One of our goals this year is to pay attention to the ways we welcome each other into conversation. To this end, I’ve collected several conversation and small group formats for us to play with – one of which is Circles of Trust, developed by Quaker educator Parker Palmer, founder of the Center for Courage and Renewal.
The goal of Circles of Trust is to create safe spaces for meaningful reflection, so that we can each access our own inner teacher. (Read more here: http://www.couragerenewal.org/)
I’ve been dipping my toes into Circles of Trust for several years, reading books, talking with colleagues, experimenting with it in small ways. This retreat was my first opportunity to participate in a circle led by an experienced facilitator, Dan Hines. I hoped that someone from the congregation would participate with me, so that there would be two of us who could reflect on the value and utility of the format for Saskatoon Unitarians.
I was thrilled when Kathie Cram said she’d like to come, and, in exchange for congregational support, she would be willing to share her experiences and help lead a program in the spring.
Kathie and I both left the retreat excited by the possibilities. We see ways in which the format is very compatible with our principles and mission, and ways in which it would encourage us to stretch and grow.
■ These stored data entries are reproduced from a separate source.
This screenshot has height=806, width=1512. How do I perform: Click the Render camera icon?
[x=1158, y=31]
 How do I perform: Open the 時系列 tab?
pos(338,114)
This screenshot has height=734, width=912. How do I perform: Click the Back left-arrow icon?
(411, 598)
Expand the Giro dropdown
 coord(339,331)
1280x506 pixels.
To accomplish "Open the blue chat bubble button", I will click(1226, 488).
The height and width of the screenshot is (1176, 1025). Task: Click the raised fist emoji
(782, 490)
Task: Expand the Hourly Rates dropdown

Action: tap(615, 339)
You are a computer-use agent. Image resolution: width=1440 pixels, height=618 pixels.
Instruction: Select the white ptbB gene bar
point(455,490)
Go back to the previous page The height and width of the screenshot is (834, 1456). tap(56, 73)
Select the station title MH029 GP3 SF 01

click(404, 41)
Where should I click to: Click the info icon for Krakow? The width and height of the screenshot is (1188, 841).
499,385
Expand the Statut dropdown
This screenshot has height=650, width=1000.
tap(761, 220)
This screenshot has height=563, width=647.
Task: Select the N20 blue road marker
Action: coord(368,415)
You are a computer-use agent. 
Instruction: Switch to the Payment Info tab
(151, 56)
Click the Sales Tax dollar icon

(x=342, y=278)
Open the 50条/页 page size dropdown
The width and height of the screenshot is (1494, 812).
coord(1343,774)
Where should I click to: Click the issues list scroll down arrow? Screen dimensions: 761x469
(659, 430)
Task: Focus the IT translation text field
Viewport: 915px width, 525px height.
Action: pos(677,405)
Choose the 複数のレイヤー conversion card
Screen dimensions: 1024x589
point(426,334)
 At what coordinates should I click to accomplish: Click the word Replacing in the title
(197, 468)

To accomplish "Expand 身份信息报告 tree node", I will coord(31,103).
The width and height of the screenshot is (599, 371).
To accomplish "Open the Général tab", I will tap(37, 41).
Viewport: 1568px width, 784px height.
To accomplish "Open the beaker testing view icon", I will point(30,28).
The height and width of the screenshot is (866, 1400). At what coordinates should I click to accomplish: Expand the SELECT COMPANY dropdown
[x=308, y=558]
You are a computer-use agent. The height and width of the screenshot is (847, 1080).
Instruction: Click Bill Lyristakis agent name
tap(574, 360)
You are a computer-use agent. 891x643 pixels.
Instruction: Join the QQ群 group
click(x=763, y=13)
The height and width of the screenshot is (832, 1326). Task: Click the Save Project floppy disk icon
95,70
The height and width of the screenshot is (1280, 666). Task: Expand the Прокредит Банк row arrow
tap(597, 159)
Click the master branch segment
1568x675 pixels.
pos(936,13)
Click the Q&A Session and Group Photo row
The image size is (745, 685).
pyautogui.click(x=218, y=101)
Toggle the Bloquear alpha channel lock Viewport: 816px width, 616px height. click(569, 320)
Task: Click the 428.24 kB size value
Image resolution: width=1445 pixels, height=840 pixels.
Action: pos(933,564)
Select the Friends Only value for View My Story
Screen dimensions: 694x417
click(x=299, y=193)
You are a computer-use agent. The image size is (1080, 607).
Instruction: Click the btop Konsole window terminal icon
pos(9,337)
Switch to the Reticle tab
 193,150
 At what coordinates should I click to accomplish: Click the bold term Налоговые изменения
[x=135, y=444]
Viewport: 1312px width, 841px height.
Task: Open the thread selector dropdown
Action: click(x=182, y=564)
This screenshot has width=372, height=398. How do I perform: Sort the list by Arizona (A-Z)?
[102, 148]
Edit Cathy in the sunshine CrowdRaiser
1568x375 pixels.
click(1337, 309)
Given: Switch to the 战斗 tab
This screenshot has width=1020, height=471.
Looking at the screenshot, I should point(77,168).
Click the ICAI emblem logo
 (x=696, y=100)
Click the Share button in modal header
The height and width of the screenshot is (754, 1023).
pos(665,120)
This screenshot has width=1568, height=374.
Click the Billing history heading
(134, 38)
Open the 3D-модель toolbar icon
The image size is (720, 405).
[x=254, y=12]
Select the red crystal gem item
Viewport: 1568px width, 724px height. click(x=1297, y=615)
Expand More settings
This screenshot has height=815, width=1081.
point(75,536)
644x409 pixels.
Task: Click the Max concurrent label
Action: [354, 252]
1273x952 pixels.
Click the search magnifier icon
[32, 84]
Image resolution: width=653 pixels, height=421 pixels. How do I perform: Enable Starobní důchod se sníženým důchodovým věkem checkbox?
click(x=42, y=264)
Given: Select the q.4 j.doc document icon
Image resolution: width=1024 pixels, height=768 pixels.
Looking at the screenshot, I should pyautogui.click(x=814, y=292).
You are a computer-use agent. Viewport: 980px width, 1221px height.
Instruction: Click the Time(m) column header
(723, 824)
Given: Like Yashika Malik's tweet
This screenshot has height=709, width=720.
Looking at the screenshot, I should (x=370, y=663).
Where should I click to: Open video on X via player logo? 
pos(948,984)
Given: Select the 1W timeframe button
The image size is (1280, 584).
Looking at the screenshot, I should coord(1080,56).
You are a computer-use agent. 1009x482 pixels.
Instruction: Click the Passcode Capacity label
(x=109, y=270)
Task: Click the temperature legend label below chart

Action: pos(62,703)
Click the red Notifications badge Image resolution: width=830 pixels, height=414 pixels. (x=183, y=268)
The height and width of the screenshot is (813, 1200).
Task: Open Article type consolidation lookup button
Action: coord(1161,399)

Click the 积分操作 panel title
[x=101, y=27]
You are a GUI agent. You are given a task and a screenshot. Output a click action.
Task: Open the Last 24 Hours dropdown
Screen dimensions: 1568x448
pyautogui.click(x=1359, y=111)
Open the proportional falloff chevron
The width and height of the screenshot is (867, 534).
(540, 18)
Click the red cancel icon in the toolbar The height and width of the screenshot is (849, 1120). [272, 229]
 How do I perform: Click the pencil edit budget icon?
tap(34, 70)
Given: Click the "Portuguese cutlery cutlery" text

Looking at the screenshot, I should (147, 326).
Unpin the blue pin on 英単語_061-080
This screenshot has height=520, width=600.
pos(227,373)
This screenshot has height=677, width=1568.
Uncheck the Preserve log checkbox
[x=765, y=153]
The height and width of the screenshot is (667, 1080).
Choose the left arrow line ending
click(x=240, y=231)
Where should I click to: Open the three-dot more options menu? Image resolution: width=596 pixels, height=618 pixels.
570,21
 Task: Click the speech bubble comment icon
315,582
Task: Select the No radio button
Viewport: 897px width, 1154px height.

On Sunday, March 25th, we’ll be leading a mini-Circles of trust retreat experience during the service time.
Here are some of Kathie’s thoughts on what the retreat meant to her . . .
“There is a thread you follow.
It goes among things that change. But it doesn’t change.
People wonder about what you are pursuing.
You have to explain about the thread.
But it is hard for others to see.” (Excerpt from William Stafford. The Way it is)
This poem was one of many that we contemplated at a retreat I attended in the foothills of Alberta. The retreat was offered through the Centre for Courage and Renewal and based on the teachings of Parker J. Palmer. The thread we followed was drawn together through questions, gentle guidance and art.
I wonder why? Who am I? What can I learn from my inner teacher? What can silence teach me?
It just so happened that I was ready for this particular retreat and these questions. I recently retired. One of the unexpected shifts has been how there now is space for thoughtfulness and imagination. These questions also are of some urgency in our world and province, torn apart by extremes, stereotypes and hatred.
So much of what happened was unexpected.
While sitting quietly with the ancient mountains, metaphors, poetry and new beauty emerged.
Within minutes of meeting someone, she shared her pain. Her outright honesty both startled and warmed me.
I was drawn to photographs of skulls and skeletons and realized the disturbance is what I needed.
As we gazed at photographs, walked the woods, listened deeply to one another, and wondered about the meaning of the poems, it struck me that our lives are stuffed full of contradictions. One of my “ah-ah” moments was the realization that mirror opposites can exist together and both have some thread of meaning and truth.
Although the gathering was not Christian focused, I was surrounded by people who are devote Christians. This initially worried me, but very quickly I discovered that what emerged was a deep wonder about how they thought and what meaning their faith had in their lives.
One of the touchstones that we were asked to embrace was “I wonder why they feel/think this way”? This question lends itself to story. If we knew each other’s stories, would we lean so quickly to judgement and hatred?